Collected data entries

· · · · ·

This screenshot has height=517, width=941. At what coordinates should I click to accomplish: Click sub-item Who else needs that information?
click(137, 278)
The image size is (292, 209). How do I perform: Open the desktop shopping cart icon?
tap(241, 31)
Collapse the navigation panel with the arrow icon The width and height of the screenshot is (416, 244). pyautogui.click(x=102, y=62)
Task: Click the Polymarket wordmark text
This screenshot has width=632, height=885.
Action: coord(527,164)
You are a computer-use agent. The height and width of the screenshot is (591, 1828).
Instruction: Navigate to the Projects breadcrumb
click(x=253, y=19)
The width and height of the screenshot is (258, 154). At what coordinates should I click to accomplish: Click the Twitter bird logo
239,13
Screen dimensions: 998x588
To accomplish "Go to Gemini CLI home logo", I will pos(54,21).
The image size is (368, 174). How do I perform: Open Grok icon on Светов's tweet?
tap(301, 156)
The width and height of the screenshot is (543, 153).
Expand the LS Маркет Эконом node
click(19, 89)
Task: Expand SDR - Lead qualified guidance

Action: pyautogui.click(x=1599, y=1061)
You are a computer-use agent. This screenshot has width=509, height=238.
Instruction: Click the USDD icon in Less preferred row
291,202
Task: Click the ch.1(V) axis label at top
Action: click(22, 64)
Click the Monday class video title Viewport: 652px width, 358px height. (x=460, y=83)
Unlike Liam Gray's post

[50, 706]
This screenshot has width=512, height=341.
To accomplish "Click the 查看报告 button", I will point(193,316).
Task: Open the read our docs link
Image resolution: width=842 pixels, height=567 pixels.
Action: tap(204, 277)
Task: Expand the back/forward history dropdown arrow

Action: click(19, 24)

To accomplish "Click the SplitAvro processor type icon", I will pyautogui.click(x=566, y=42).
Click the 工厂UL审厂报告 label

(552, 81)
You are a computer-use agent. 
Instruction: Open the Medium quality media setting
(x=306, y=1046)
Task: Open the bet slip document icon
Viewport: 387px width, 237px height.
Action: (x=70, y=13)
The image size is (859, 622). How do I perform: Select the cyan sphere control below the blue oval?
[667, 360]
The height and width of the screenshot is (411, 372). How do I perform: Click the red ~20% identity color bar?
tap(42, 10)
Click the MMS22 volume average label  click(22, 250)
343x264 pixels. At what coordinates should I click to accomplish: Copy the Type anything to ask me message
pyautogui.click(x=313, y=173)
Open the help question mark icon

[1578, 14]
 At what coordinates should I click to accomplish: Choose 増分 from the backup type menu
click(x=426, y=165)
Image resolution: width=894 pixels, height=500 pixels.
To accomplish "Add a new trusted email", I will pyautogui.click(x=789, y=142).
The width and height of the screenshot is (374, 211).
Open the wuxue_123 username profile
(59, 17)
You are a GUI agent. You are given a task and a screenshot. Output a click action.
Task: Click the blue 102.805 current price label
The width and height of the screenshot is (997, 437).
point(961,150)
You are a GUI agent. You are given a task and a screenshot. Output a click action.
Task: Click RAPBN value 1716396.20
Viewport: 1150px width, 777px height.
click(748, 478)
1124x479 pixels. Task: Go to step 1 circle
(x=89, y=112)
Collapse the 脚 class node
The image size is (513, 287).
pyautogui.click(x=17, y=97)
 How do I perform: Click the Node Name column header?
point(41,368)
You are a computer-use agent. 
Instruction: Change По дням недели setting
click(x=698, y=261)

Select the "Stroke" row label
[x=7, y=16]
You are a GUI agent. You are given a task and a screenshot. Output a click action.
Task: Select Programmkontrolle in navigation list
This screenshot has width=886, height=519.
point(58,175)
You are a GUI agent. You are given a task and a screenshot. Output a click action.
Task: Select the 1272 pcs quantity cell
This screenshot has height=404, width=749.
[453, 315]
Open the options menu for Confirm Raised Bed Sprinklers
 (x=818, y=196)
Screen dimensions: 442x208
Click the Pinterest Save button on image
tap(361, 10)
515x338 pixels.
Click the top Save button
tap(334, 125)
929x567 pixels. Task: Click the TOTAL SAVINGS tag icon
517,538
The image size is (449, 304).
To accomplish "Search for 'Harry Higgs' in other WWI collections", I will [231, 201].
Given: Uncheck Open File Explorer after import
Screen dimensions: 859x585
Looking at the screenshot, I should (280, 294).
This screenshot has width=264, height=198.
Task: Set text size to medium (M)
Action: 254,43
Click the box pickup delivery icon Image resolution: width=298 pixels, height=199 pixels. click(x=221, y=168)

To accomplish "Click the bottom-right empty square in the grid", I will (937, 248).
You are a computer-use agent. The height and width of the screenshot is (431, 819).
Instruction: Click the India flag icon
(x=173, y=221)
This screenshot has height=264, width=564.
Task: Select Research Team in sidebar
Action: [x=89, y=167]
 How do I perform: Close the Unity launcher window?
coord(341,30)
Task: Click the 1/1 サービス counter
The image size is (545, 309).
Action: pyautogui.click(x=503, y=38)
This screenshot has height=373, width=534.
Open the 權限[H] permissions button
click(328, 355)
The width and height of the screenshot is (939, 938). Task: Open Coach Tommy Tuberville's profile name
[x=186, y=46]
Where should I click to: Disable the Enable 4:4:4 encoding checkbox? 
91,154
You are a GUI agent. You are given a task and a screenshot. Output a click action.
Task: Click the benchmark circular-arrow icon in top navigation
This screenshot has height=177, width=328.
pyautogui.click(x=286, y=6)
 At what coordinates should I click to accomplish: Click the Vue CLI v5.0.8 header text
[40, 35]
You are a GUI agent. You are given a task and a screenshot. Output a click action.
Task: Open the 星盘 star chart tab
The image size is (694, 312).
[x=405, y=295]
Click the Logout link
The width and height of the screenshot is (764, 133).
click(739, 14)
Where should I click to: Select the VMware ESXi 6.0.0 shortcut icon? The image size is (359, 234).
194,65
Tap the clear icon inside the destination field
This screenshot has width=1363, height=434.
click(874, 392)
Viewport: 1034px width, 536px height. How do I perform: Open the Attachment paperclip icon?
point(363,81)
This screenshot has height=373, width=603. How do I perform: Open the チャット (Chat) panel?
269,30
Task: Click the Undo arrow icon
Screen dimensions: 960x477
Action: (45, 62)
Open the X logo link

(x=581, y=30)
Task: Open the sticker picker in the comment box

· · · · ·

EXERCISE DESCRIPTION
The answer is every line in the data where the word "Collapse" appears.

EXERCISE SOLUTION
Collapse the navigation panel with the arrow icon The width and height of the screenshot is (416, 244). pyautogui.click(x=102, y=62)
Collapse the 脚 class node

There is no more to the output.